Prompt =>
Could you rewrite the data from the line with "The image size" up to and including the line with "center [1232, 38].", swapping "Identify" for "Find" and leaving everything else unchanged? Omit the pictures from your answer.

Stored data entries
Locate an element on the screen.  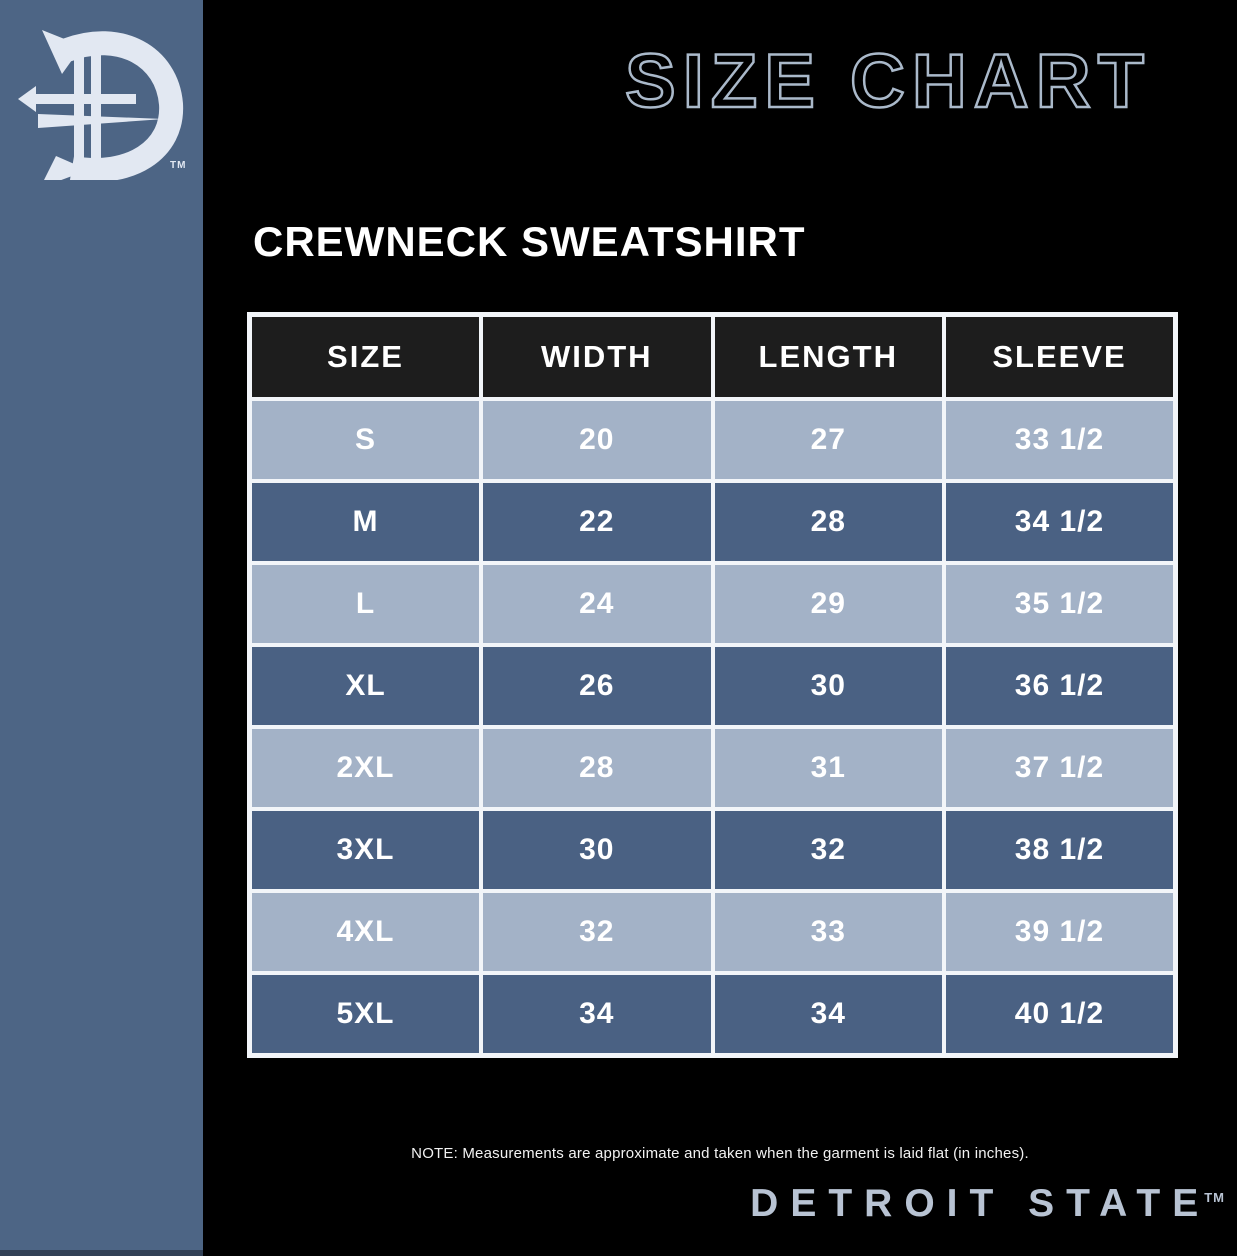
length-cell: 28 is located at coordinates (828, 522).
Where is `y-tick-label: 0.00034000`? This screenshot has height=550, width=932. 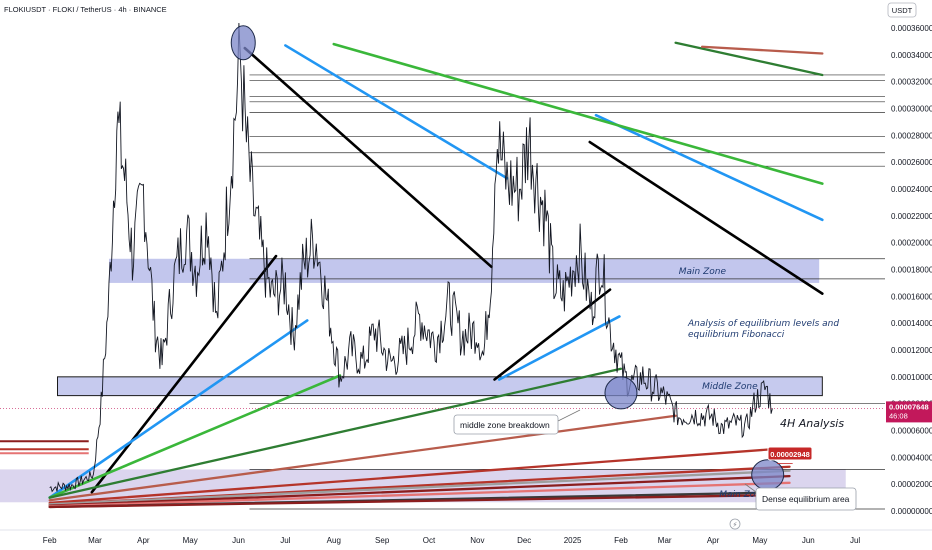 y-tick-label: 0.00034000 is located at coordinates (912, 56).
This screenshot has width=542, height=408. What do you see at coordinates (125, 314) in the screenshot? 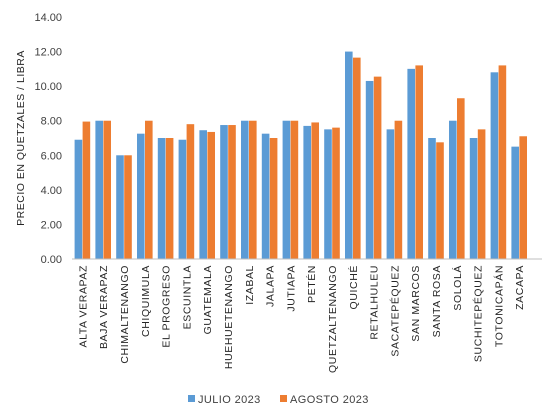
I see `category-label: CHIMALTENANGO` at bounding box center [125, 314].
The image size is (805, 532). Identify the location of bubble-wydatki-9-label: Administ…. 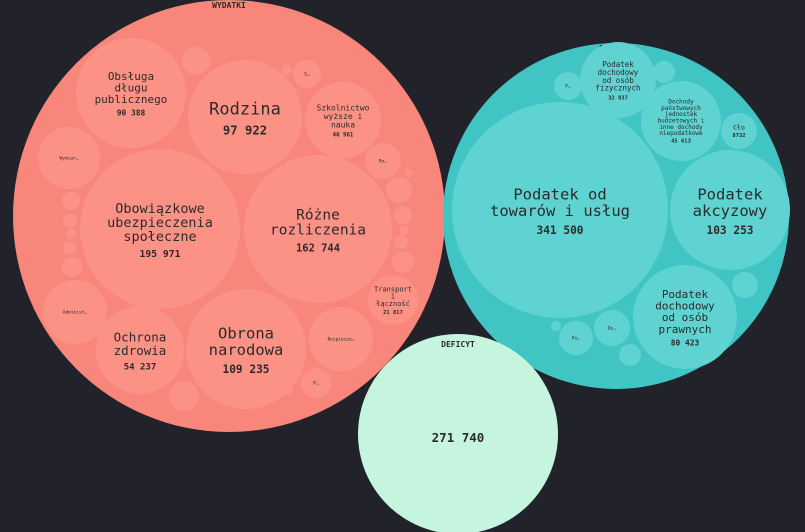
(76, 313).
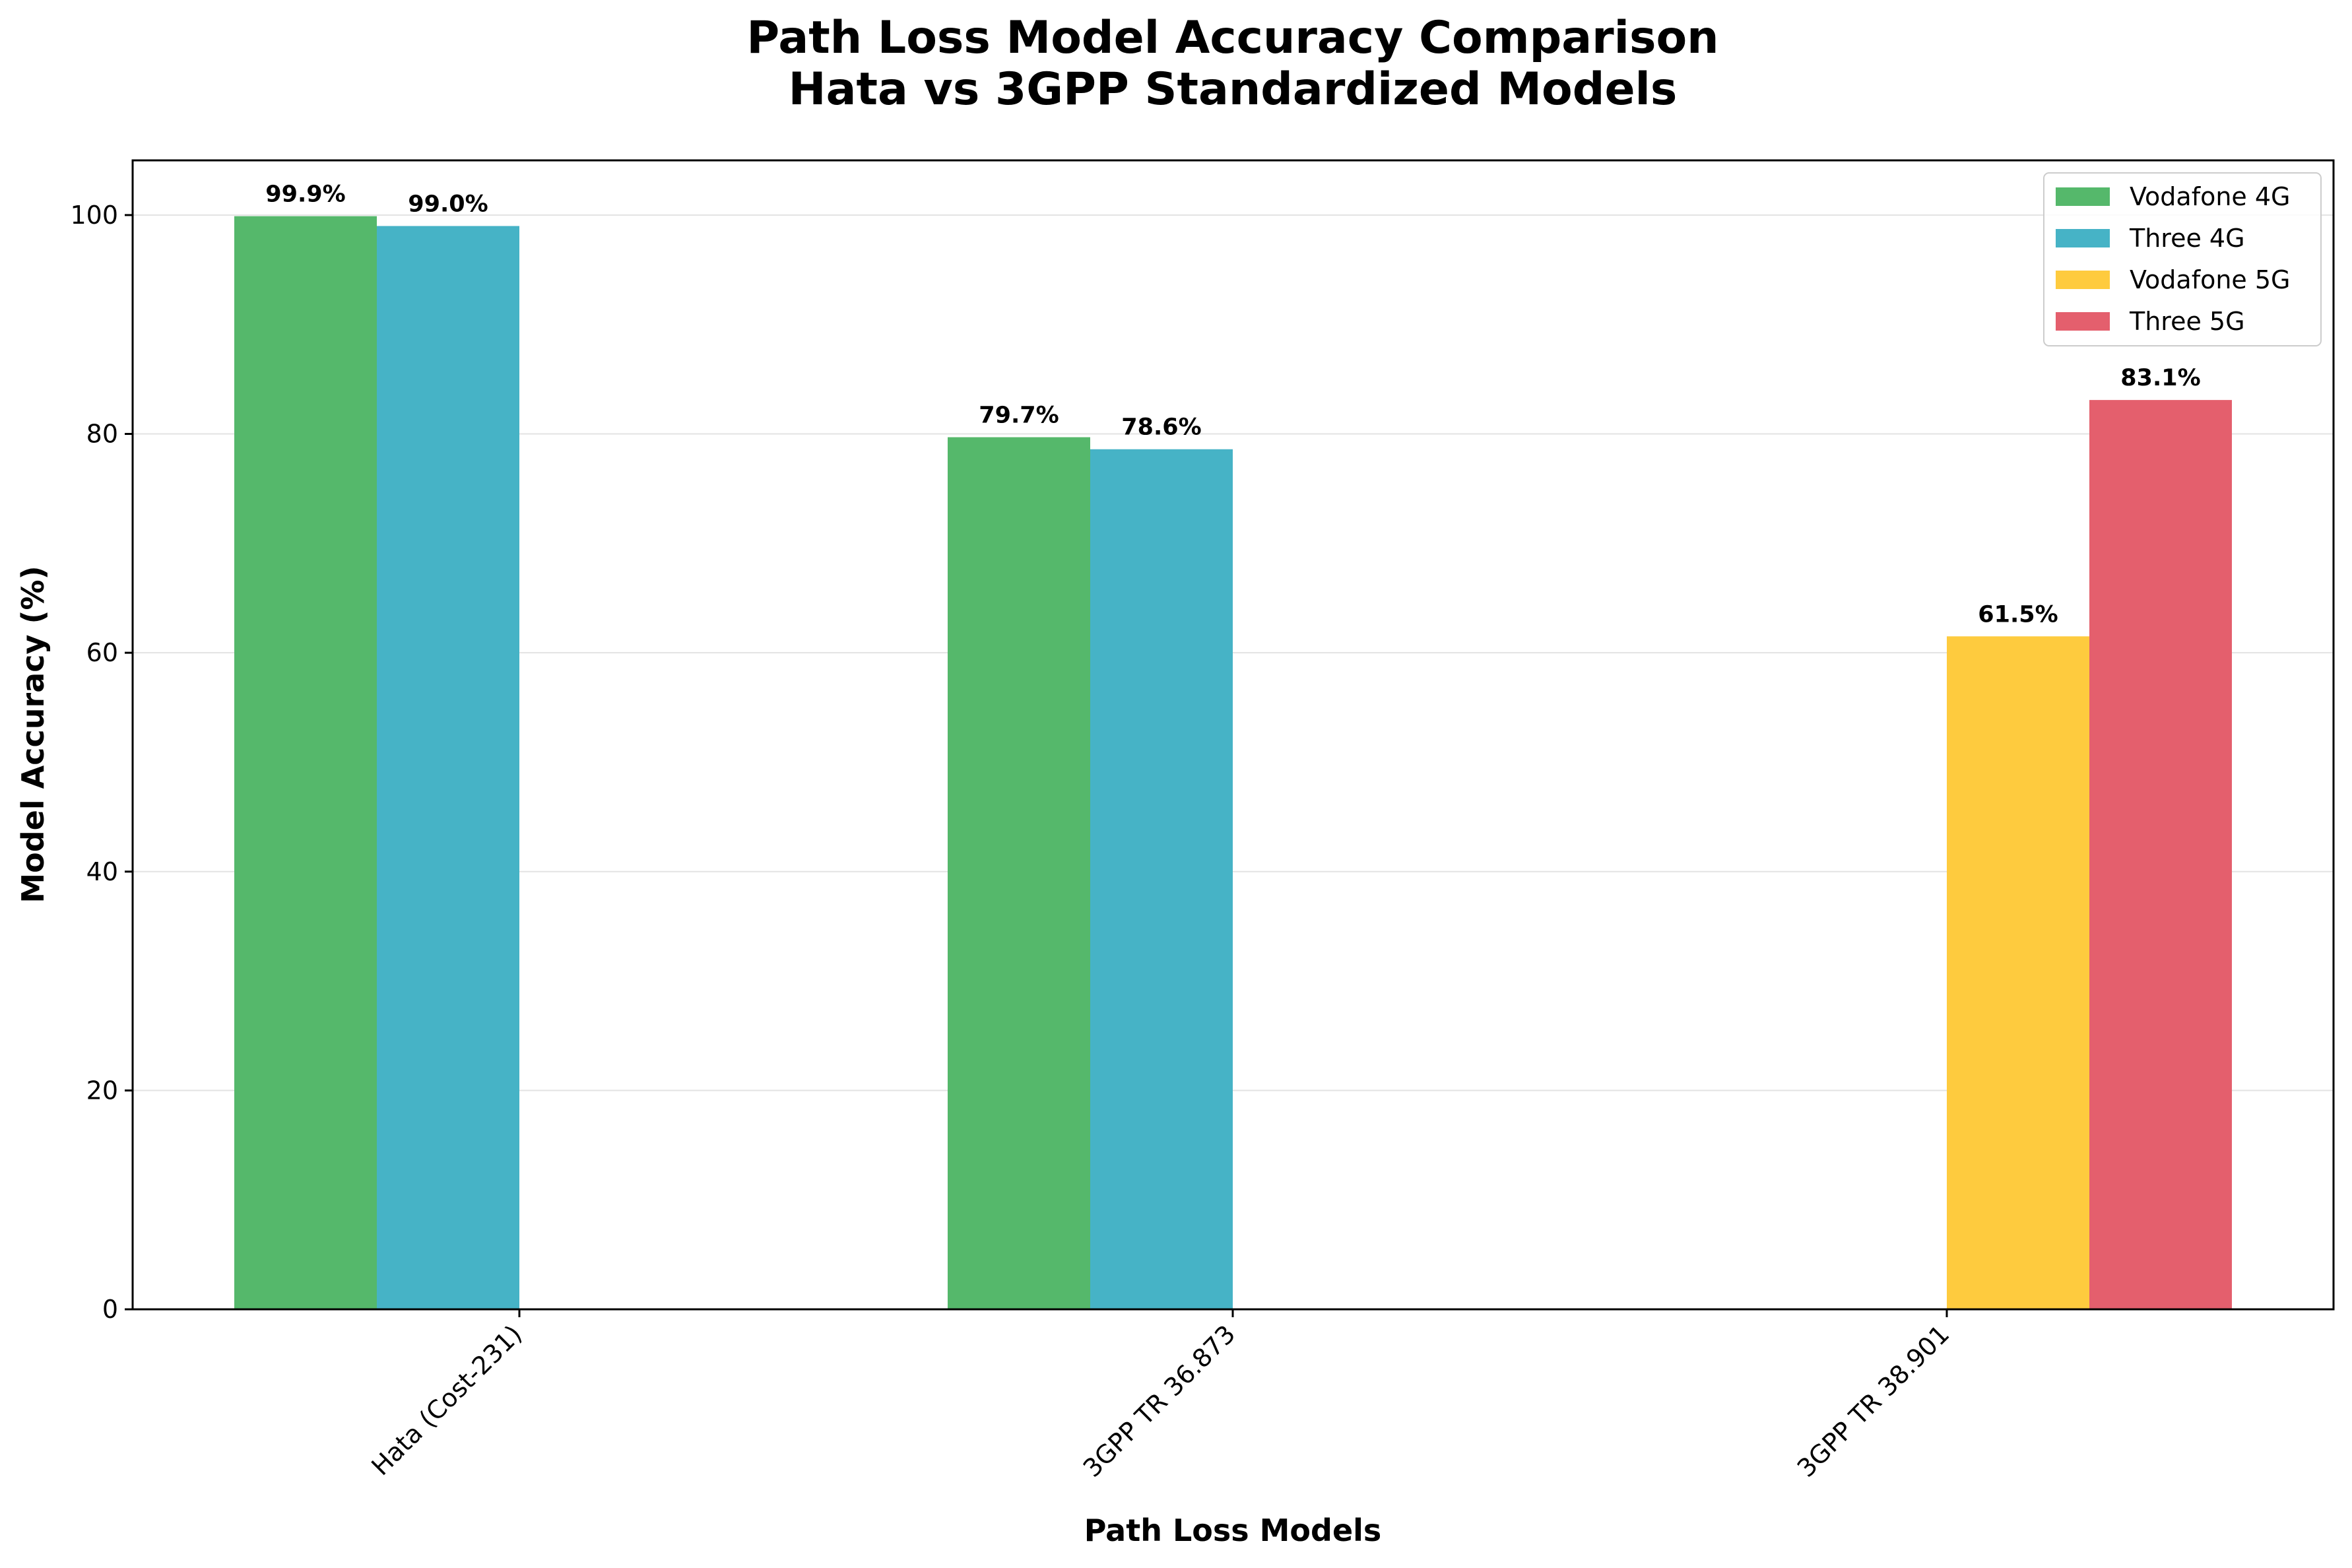  What do you see at coordinates (1232, 38) in the screenshot?
I see `chart-title: Path Loss Model Accuracy Comparison` at bounding box center [1232, 38].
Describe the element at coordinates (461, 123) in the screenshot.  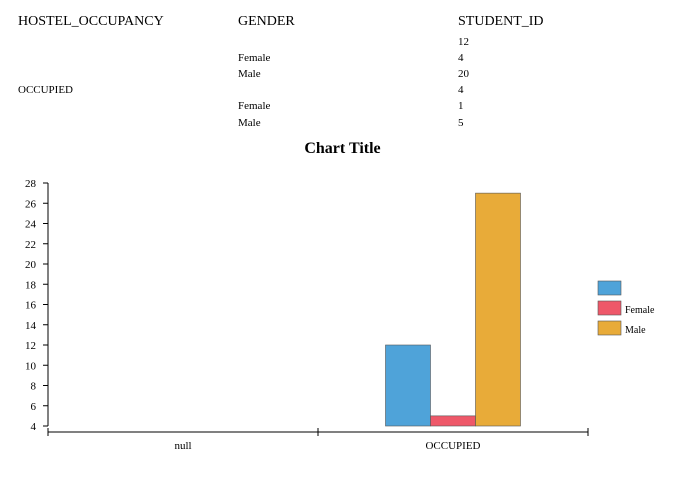
I see `table-cell-student-id: 5` at that location.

Response =>
The image size is (805, 532). Find the location of bubble-wydatki-9-label: Administ…. 
(76, 313).
  What do you see at coordinates (1232, 38) in the screenshot?
I see `chart-title: Path Loss Model Accuracy Comparison` at bounding box center [1232, 38].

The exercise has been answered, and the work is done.